Muslim itu pun mengatakan, “Inilah! Daging babi itu
membunuh ghirah (rasa cemburu) orang yang memakannya dan ini terjadi pada kaum
kalian.”
Kenapa Babi
Diciptakan?
Jika memakan babi itu haram, kenapa Allah menciptakan
babi?
Moga pertanyaan ini bukan mengetes dan bukan bercanda.

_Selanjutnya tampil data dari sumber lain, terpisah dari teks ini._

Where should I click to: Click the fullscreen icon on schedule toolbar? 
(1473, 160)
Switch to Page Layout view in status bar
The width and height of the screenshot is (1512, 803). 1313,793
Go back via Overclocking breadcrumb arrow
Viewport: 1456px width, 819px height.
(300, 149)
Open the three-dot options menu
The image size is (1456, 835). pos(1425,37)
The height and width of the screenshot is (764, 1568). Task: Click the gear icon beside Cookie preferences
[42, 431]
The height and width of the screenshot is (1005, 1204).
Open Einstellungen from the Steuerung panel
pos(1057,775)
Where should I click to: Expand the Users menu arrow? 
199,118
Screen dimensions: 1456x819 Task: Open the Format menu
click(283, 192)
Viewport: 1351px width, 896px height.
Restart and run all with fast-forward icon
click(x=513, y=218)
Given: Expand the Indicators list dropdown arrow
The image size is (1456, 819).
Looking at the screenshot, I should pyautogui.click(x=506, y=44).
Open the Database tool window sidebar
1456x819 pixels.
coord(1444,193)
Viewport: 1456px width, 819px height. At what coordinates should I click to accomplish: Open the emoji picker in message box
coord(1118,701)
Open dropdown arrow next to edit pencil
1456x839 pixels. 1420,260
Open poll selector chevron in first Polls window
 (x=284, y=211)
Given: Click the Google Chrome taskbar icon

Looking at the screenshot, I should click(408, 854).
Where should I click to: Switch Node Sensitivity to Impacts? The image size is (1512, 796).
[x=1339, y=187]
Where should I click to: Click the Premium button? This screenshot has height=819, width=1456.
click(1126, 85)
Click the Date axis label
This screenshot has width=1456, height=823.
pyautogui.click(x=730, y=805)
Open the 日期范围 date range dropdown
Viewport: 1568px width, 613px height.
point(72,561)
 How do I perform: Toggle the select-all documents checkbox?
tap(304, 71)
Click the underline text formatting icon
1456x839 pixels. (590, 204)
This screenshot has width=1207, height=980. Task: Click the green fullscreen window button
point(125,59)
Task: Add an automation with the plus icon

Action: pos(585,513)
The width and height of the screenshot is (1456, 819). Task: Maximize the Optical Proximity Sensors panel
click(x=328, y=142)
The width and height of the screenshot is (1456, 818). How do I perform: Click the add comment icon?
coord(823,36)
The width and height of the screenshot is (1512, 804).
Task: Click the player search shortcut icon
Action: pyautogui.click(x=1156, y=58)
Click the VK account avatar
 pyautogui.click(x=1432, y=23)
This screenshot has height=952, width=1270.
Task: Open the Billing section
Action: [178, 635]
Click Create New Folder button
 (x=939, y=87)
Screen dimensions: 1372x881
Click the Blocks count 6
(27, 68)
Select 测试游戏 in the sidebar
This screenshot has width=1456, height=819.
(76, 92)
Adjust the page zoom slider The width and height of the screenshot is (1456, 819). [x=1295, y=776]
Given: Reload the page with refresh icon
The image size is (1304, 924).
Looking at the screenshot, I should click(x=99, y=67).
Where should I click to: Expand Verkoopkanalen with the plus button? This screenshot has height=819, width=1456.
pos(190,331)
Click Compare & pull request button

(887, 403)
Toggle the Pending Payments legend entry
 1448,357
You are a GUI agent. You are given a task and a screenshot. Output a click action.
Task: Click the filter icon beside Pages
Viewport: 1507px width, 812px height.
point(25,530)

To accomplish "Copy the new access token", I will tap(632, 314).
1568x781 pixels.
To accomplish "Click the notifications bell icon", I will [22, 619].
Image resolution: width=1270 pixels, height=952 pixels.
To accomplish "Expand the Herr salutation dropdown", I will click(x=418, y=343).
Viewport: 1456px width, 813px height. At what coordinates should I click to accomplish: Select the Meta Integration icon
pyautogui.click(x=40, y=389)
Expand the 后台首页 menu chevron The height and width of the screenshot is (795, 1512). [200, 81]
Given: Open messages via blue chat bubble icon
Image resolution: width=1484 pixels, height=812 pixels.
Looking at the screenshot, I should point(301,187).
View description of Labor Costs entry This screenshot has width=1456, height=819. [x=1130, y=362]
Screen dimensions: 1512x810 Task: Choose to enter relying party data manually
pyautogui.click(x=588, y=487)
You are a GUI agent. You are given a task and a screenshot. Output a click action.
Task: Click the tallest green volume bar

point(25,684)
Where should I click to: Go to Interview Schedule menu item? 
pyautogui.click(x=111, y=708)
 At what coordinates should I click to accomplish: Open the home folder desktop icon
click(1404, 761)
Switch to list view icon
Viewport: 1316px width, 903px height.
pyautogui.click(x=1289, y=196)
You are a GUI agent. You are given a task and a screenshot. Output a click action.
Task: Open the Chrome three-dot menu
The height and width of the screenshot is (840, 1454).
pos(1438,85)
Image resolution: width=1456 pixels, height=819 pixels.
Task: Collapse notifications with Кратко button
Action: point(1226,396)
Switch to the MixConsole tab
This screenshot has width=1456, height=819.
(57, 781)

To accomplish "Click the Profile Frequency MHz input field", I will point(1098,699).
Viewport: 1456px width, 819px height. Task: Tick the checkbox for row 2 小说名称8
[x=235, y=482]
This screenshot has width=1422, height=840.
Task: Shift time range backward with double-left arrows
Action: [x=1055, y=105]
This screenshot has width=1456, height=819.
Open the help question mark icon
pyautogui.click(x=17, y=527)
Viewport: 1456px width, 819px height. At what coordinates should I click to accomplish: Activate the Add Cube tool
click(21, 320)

Namun benar ingin bertanya.
Pertanyan itu sama saja maksudnya, kenapa sampai Allah
menciptakan sesuatu yang buruk?
Maka pertanyaan itu sama juga dengan, kenapa Allah
menciptakan setan?
Bukankah semau Allah, memerintah apa saja dan melarang
apa saja? Tugas kita sebagai hamba-Nya adalah, sami’naa wa atho’naa,
yaitu dengar dan taat.
Kalau mau dinyatakan sebagai orang beriman yang benar,
إِنَّمَا كَانَ قَوْلَ الْمُؤْمِنِينَ إِذَا دُعُوا
إِلَى اللَّهِ وَرَسُولِهِ لِيَحْكُمَ بَيْنَهُمْ أَنْ يَقُولُوا سَمِعْنَا
وَأَطَعْنَا وَأُولَئِكَ هُمُ الْمُفْلِحُونَ
“Sesungguhnya jawaban oran-orang mukmin, bila
mereka dipanggil kepada Allah dan rasul-Nya agar rasul menghukum (mengadili) di
antara mereka ialah ucapan. “Kami mendengar, dan kami patuh.” Dan mereka itulah
orang-orang yang beruntung.” (QS. An-Nuur: 51)
Yang Harus
Direnungkan
Allah Ta’ala berfirman,
لَا يُسْأَلُ عَمَّا يَفْعَلُ وَهُمْ يُسْأَلُونَ
“Allah tidak ditanya tentang apa yang diperbuat-Nya
dan merekalah yang akan ditanyai.” (QS. Al-Anbiya’: 23)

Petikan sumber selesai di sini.